I fully appreciate the economic spiral that sometimes sets in – people get worried about their personal finances, quit spending on non-essentials, which leads to less revenues for businesses, whose employees get worried about THEIR personal finances, and who subsequently quit spending on non-essentials, which leads to…well, you get the point. I’ll also confess that my blood pressure rises dangerously every time I fill up my tank (there’s something wrong when a non-SUV costs more than $50 to fill the tank). Clearly, lawmakers figured that they needed to do something before everyone who was already “mad as hell’ decided to “do’ something (like elect new lawmakers).
So, what’s inconsistent with this message? For starters, the government wants people to spend these “rebate’ checks – and spend them NOW. Indeed, there was concern about it being given to people above certain income levels (families making more than $174,000/year will get no rebate) because – they would be inclined to save or invest it, rather than spend it. Contrast this with the message of most enrollment meetings – how one should forgo that cup of Starbucks or that movie rental for an investment in long-term financial security. A little now adds up to a lot later on, right?
Secondly, there was a desire on the part of some lawmakers to extend this “rebate’ to every working American – including those who don’t actually pay income taxes. What that means, of course, is that for them (and it’s a remarkably high percentage of Americans) this isn’t a “rebate’ of income tax (they already have all that is withheld returned to them when they file) – it’s essentially a return of their FICA (Social Security) withholdings. Not actually, of course. That’s merely the rationalization for why they should get one of these checks (though what else could we be rebating?). Little wonder we tell folks that they need to prepare for the eventuality that Social Security won’t “be there’ – at least not in its current form – when they retire.
Finally, what isn’t being said out loud – but has to be a concern for those banking on this stimulus package to live up to its name – is how people spend it. Specifically, they would prefer that people not use the rebate to pay down debt.
We all know the impact that debt can have not only on people’s ability to save for retirement, but on their current financial situation. We also know that taking a loan against one’s 401(k) plan balance, while frequently characterized as “borrowing money from yourself’ is really just another case of “borrowing from Peter to pay Paul’. Still, our industry has been largely persuaded that workers won’t contribute to 401(k) plans if they don’t have some way to tap into those funds in an emergency.

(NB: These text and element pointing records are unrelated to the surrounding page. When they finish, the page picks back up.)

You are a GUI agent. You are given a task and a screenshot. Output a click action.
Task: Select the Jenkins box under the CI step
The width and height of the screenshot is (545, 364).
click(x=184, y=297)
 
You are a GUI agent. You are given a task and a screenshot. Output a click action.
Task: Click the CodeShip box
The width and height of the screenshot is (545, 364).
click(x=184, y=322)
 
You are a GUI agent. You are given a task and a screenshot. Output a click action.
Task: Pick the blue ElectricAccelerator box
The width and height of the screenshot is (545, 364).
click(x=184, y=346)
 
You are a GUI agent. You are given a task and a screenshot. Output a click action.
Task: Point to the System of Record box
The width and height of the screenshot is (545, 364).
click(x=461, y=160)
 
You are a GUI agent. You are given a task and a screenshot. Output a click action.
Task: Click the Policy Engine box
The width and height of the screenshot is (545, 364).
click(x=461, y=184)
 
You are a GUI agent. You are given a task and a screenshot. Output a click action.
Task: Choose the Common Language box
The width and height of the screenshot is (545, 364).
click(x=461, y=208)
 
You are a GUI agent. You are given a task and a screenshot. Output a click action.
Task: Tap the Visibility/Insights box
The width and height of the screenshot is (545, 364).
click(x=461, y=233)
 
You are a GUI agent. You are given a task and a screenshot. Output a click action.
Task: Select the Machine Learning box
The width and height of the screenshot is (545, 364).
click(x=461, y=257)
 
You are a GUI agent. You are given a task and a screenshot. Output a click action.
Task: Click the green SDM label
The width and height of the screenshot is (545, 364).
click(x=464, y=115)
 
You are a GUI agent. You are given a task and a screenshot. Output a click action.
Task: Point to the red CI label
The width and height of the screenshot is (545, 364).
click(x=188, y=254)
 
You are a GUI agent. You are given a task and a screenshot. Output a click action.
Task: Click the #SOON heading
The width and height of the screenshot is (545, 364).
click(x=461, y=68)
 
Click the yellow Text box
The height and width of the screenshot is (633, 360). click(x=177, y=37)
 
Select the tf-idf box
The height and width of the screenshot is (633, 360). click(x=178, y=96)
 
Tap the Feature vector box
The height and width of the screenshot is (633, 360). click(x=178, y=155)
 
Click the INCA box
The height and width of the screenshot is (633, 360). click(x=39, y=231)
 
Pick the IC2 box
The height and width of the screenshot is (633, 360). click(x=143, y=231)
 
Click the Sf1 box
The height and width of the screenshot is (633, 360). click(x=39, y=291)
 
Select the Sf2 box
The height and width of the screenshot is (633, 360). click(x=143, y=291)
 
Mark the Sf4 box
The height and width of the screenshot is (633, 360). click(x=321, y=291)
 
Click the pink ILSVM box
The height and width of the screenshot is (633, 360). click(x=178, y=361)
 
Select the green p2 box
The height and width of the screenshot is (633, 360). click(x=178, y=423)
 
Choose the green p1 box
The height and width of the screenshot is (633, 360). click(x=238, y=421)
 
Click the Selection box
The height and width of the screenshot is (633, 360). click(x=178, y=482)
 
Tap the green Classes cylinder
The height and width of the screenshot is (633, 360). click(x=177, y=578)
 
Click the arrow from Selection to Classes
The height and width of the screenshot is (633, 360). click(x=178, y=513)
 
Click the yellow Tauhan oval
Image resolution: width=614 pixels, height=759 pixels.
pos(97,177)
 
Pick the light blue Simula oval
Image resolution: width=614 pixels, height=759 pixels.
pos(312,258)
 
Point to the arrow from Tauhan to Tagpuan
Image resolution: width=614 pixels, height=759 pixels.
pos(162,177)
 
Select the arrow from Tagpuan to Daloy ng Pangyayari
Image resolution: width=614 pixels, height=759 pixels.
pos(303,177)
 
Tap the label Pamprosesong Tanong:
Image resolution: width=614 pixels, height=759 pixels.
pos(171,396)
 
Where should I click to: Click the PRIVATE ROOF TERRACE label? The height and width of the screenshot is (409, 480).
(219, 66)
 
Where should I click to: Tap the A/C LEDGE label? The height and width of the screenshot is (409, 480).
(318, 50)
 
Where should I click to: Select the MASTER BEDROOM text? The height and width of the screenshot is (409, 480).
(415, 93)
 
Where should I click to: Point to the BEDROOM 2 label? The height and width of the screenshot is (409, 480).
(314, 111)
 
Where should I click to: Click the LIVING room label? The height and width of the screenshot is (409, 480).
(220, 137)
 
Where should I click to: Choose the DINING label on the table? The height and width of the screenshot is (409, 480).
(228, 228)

There’s some reason for that underlying concern about rebate spending on debt – recent history, in fact. The government did something similar in 2001 (basically as an “advance’ on the 2001 tax cuts). Government data indicated that only about 20% of the rebate check money was spent by consumers – and 60%, was used to repay debt. Of course, in 2001 just $38 billion was distributed in rebate checks (0.4% of GDP), versus $100 billion this go round (0.7% of current GDP). Paying off debt is not a bad thing, by the way, though it’s not likely to provide the intended economic jolt.
It remains to be seen if the stimulus package will work – and it’s by no means certain that the situation will feel as dire (or that it won’t) by the time the checks actually arrive (June is the current estimate). I also realize that there is a difference between trying to stimulate the economy and focusing on long-term financial security.
Still, I can’t help but think that the government’s response is promoting the kinds of behavior we would typically scold participants for; spending, rather than saving – and spending retirement savings, to boot.